Côté français, le trio reste inchangé : Damien CLUZEL triture toujours sa guitare, Léo DUMONT s’affaire avec autant d’impulsivité derrière sa batterie et Romain DUGELAY alterne avec obstination sax baryton et claviers et reste le responsable des arrangements et de la direction musicale. Côté colombien, on retrouve les voix toniques et hypnotiques de Margaux DELATOUR (fidèle depuis les débuts du groupe) et de Israël QUINONES, qui a embarqué dans l’aventure à l’époque du deuxième album, Cali, de même que le percussionniste Juan Carlos ARRECHEA. La dernière recrue est la chanteuse Jennifer Xiomara TORRES, qui vient donc ajouter son timbre éclatant à celui de Margaux DELATOUR. Et quand toutes deux cèdent la place au chant à Israel QUINONES, elles secouent leurs obsédants guasás (hochets cylindriques).
L’autre nouvelle recrue est un instrument de percussion, le marimba de chonta. Les fins connaisseurs de la tradition du currulao trouveront étranges que l’on parle de nouvelle recrue concernant cette sorte de balafon à lames de bois précisément représentatif de cette musique de la côte sud-pacifique de Colombie. Mais justement, c’est en faisant le choix de l’omettre que PIXVAE avait au départ construit sa démarche. Il fait aujourd’hui volte-face, puisque le répertoire d’Oì Vé est cette fois articulé autour du marimba de chonta, dont joue Juan Carlos ARRECHEA en plus de ses cununos (tambour haut et étroit) et bombos (tambour basse bi-membranophone).
Si Cali se distinguait par le renfort de sa force de frappe vocale, allant jusqu’à convier cinq cantadoras, Oì Vé se contente de deux voix féminines (qui en font autant que cinq !) et d’une voix masculine, mais consolide son armature percussive en réhabilitant l’archétypal marimba de chonta, lequel s’intègre fort bien aux textures instrumentales denses et chargées du trio français.
L’autre signe distinctif de l’évolution de PIXVAE, c’est que cette fois la part des compositions originales est dominante.

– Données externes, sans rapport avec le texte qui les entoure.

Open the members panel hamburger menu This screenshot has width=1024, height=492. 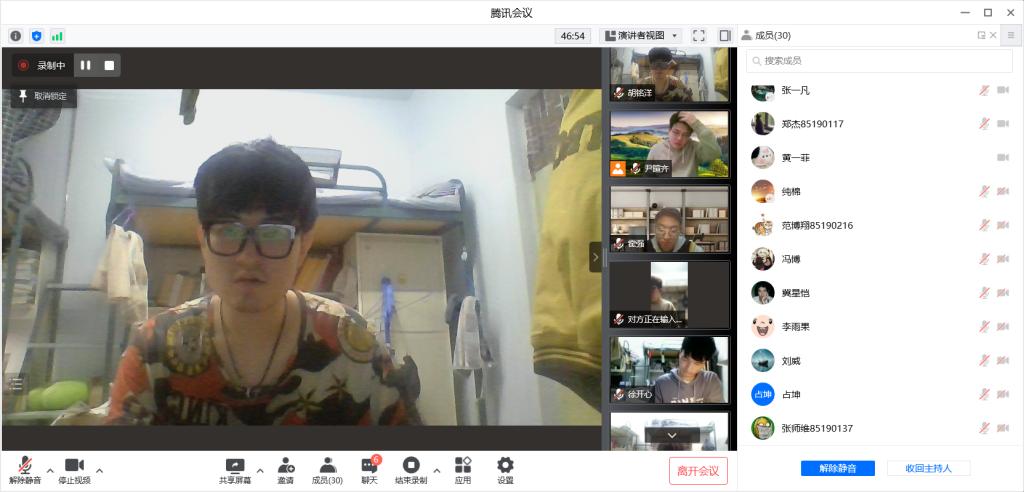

Margaux DELATOUR signe effectivement l’imposant morceau d’ouverture, Las Pesadillas, ainsi que le plus coulant et grisant morceau de clôture, El Agua del Rio.
Le plus prolixe en termes de composition est néanmoins Juan Carlos ARRECHEA, qui livre ici quatre pièces (Venga, Vamos a Celebrar, Mamita et le lunatique morceau éponyme à l’album) aux climats et constructions assez différentes dans lesquelles la formule PIXVAE remise son inspiration et son originalité avec fougue et subtilité.

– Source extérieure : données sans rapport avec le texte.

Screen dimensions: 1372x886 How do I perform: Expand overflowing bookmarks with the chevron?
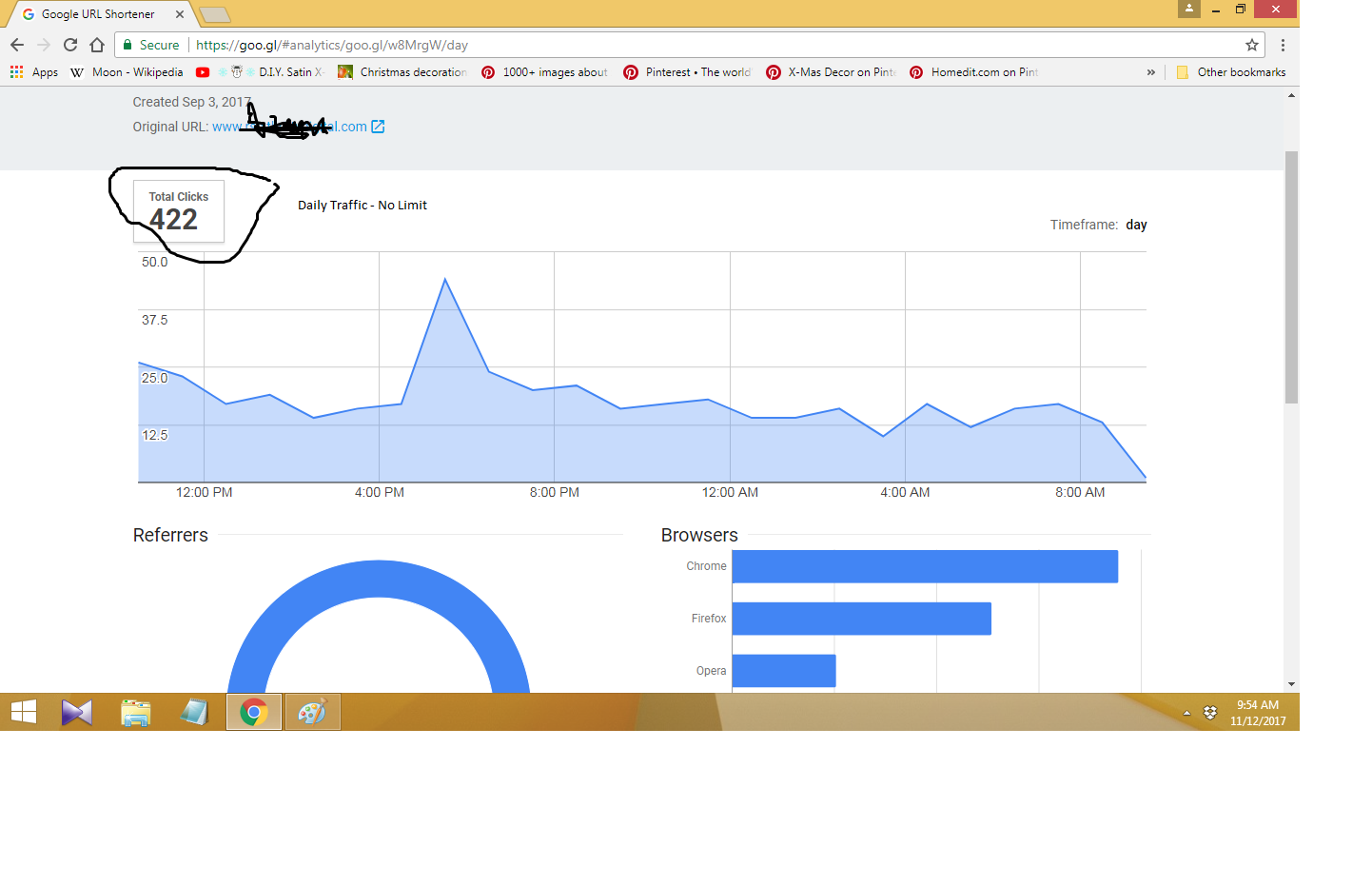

La seule reprise est celle d’un chant traditionnel, Aguacerito Llove, interprété « a capella ». Découpé en deux parties, ce superbe chant a été enregistré en extérieur (on y entend le vent soufflant dans le micro) et fait office d’enregistrement de terrain venant aérer l’écoute entre deux assauts de « colombian crunch ».

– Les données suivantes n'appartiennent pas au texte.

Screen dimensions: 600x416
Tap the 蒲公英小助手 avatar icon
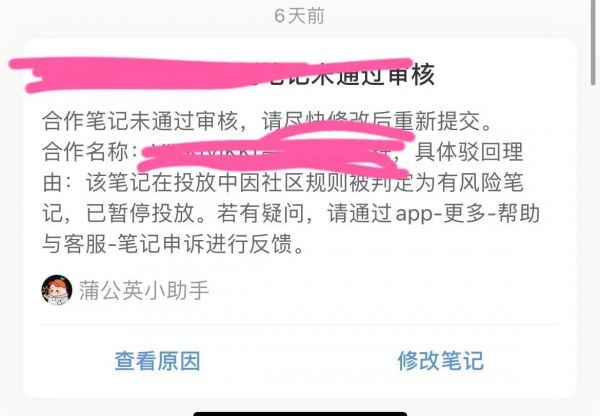pos(57,290)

C’est de même en mode « field recording » que s’achève le disque, avec le final acoustique voix-percussions d’El Agua del Rio, comme un ultime témoignage de l’affection que porte PIXVAE aux racines de ce currulao demeuré bien vivace et qu’il défriche avec une conviction infaillible depuis maintenant huit ans.
Les dix ans approchent, et on souhaite à PIXVAE de les atteindre avec la même approche régénératrice qu’il cultive depuis ses débuts.